I just re-upped on LSC with Bob today.........you are correct about the 50MB storage for free. For $25 per year, you get 250MB. Definitely worth it.


----------



## Ironton (Jan 2, 2008)

People grow and change. Any site run by a single person is liable to end when that person finds new interests or is forced to spend his/her time on something else (job, family, getting basic necessities, etc. etc. etc.). This is just a hobby and life gets in the way.
LSC is a nice site, I read over there regularly. However since it is run by the "benevolent dictator" it is vulnerable to ending at any time. Join if you want to, hope it lasts a long time. But remember it is just as vulnerable as this site. There have even been commercial sites where the company has folded and they ended.
It is perhaps time to move on. But wherever you go it will eventually be time to move on from there. Do not assume it is forever and take appropriate measures for yourself.


----------



## Martan (Feb 4, 2012)

I'm sure this has been mentioned before? but Google Drive gives you 15 Gig of storage for free. You can put anything up there and share it (or not). I have spreadsheets, lists, photos, binaries, etc on mine. It's really nice because I can access it from work or home or wherever.


----------



## Pete Thornton (Jan 2, 2008)

jimtyp said:


> What ticks me off about this site is we paid for storage and we aren't getting it. I assume there could be a lawsuit since folks paid money?
> 
> It appears the only way to get these folks working is to hit them in the pocket book. If we can get enough folks to leave or file a class action lawsuit, they might decide to fix these things that should take hours or days, not months.
> 
> What does the other site charge?


Jim(typ),
I think you may have paid an annual subscription a few years ago, but MLS hasn't been able (apparently) to collect subs for years. Everyone who had a '1stclass' membership has kept it. Anyone who didn't have one had great difficulty becoming '1stclass' and couldn't post items for sale!


----------



## Gary Armitstead (Jan 2, 2008)

Ironton said:


> People grow and change. Any site run by a single person is liable to end when that person finds new interests or is forced to spend his/her time on something else (job, family, getting basic necessities, etc. etc. etc.). This is just a hobby and life gets in the way.
> LSC is a nice site, I read over there regularly. However since it is run by the "benevolent dictator" it is vulnerable to ending at any time. Join if you want to, hope it lasts a long time. But remember it is just as vulnerable as this site. There have even been commercial sites where the company has folded and they ended.
> It is perhaps time to move on. But wherever you go it will eventually be time to move on from there. Do not assume it is forever and take appropriate measures for yourself.


Rich,

My photos are all backed-up on my computer-I don't depend on ANY website for back-up. But I WILL use a site to have photos stored for use in my posts. I don't take these sites for granted, i.e. I know there is no guarantee that they will exist in perpetuity. The problem with MLS now is that it is not as easy to post photos here and the system to post photos is completely "screwed-up". On top of that we, as 1st Class Members, paid for this privilege! So much for that perc! I'll gladly pay for that perc in Bob's site LSC, for however long his site remains.


----------



## Greg Elmassian (Jan 3, 2008)

I put most pictures on my site, some on MLS & LSC... ALL my pictures are backed up at home, in 2 locations. Hard drives are cheap. Web space is cheap.

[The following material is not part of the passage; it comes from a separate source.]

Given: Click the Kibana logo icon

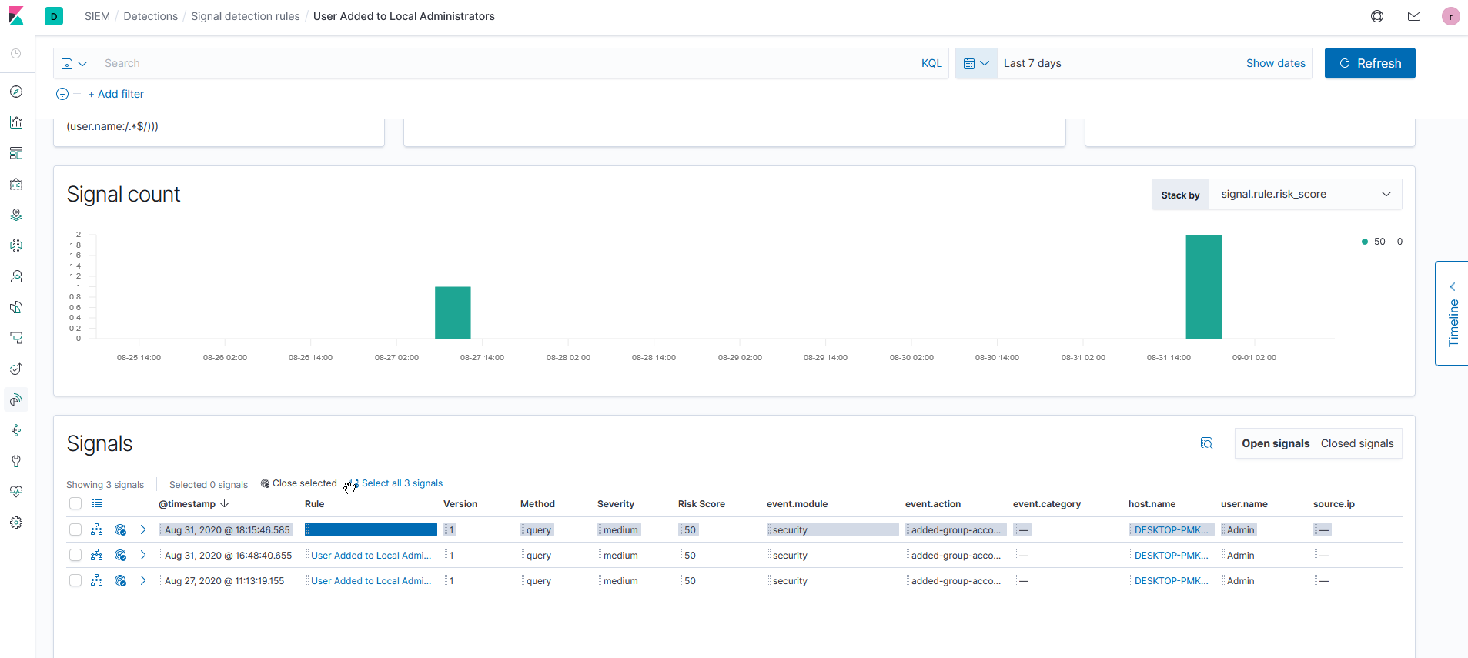Looking at the screenshot, I should tap(16, 16).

Shee, I was "gold class", one of the people who gave $200 for a lifetime membership, plus other significant contributions.

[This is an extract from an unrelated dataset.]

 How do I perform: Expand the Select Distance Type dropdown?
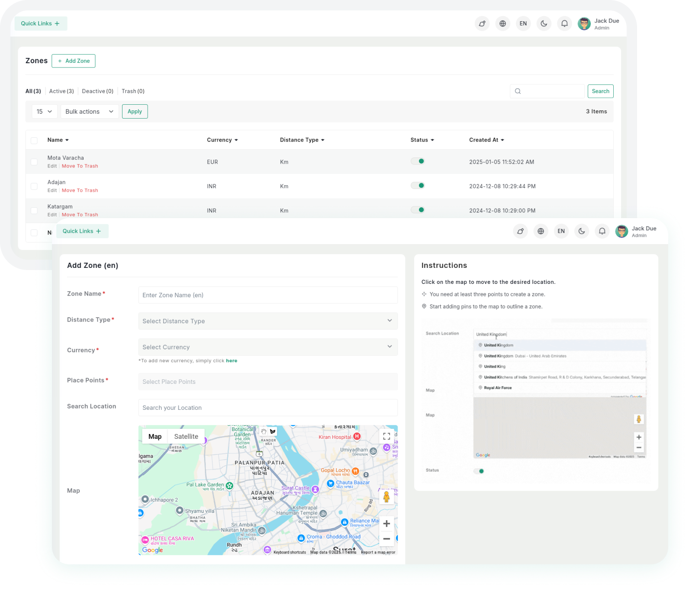pyautogui.click(x=267, y=321)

It is what it is. I gave the money with no expectations other than near term.

When the money collected for the "new server" never resulted in a new server, I knew that I was dealing in a particular situation, and I reduced my expectations thereafter.

Greg


----------



## kormsen (Oct 27, 2009)

Martan said:


> I'm sure this has been mentioned before? but Google Drive gives you 15 Gig of storage for free. You can put anything up there and share it (or not). ...


i stopped believing in free lunch long ago. 
if they don't charge you money, they got other means to profit from you.


----------